U.S. stocks rose for a seventh consecutive week, the longest rally since May 2007, buoyed by optimism about corporate earnings and European efforts to control the region’s debt crisis.
J.P. Morgan Chase jumped 2.9 percent as the lender posted record quarterly profit. Financial shares in the Standard & Poor’s 500-stock index climbed 3.2 percent after Wells Fargo raised its rating for large banks on prospects for higher dividends. Higher oil prices boosted energy shares, which climbed the most among S&P 500 groups.

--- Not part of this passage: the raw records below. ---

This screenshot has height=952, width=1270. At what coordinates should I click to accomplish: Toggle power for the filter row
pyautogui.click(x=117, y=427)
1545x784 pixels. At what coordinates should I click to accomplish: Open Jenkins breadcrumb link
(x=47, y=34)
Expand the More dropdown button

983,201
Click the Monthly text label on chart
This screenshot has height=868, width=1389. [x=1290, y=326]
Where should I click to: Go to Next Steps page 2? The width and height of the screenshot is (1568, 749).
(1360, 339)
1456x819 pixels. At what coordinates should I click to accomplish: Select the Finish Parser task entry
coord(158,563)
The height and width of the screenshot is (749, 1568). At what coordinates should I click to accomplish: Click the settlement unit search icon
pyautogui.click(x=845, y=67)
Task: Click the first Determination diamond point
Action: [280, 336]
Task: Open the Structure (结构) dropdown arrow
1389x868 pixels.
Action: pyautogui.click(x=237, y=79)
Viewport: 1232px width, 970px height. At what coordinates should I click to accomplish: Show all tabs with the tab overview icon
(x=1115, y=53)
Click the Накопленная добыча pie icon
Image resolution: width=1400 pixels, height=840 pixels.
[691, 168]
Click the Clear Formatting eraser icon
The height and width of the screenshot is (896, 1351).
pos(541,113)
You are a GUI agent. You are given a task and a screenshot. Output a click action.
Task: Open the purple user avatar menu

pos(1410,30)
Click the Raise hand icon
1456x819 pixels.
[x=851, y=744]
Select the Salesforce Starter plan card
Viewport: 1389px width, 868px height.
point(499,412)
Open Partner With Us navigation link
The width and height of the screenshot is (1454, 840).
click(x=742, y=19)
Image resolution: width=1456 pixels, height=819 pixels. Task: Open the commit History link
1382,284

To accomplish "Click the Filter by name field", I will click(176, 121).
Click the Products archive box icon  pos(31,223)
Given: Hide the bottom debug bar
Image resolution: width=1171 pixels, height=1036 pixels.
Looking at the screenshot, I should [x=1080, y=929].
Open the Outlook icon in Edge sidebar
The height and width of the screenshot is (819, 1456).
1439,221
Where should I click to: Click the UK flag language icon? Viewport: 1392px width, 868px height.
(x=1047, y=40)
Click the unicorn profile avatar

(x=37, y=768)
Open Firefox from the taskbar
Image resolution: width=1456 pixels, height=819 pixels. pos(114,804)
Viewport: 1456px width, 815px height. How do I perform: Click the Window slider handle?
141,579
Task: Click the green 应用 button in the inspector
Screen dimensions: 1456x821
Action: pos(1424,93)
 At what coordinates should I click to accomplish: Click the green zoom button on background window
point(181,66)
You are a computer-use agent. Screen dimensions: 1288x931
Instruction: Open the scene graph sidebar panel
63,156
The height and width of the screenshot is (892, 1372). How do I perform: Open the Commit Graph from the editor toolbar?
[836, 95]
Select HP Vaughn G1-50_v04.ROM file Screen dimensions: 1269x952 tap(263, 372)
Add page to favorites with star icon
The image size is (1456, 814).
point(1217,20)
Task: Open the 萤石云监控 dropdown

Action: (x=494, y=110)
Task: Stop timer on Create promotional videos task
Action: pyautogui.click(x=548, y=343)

Micron Technology, Nvidia and Novellus Systems surged at least 12 percent amid optimism about semiconductor demand.
The S&P 500 rose 1.7 percent to 1293.24 last week, the biggest gain in five weeks and its highest level since Aug. 28, 2008. The Dow Jones industrial average added 112.62 points, or 1 percent, to 11,787.38.
“We have an environment that’s supportive for stocks,” said Warren Koontz, head of U.S. large-cap value stocks at Loomis Sayles in Boston, which manages $150 billion. “We’re not going into a double-dip.”
The S&P 500 rallied amid European actions to bolster the region’s sovereign-bailout fund and Portugal’s successful sale of government debt. A positive start to the U.S. earnings season overshadowed economic data showing initial jobless claims rose.
The Treasury will auction $29 billion of three-month bills and $28 billion of six-month bills on Tuesday. They yielded 0.152 percent and 0.183 percent, respectively, in when-issued trading. The U.S. government will sell onemonth bills the next day and $13 billion in 10-year Treasury Inflation-Protected Securities on Thursday.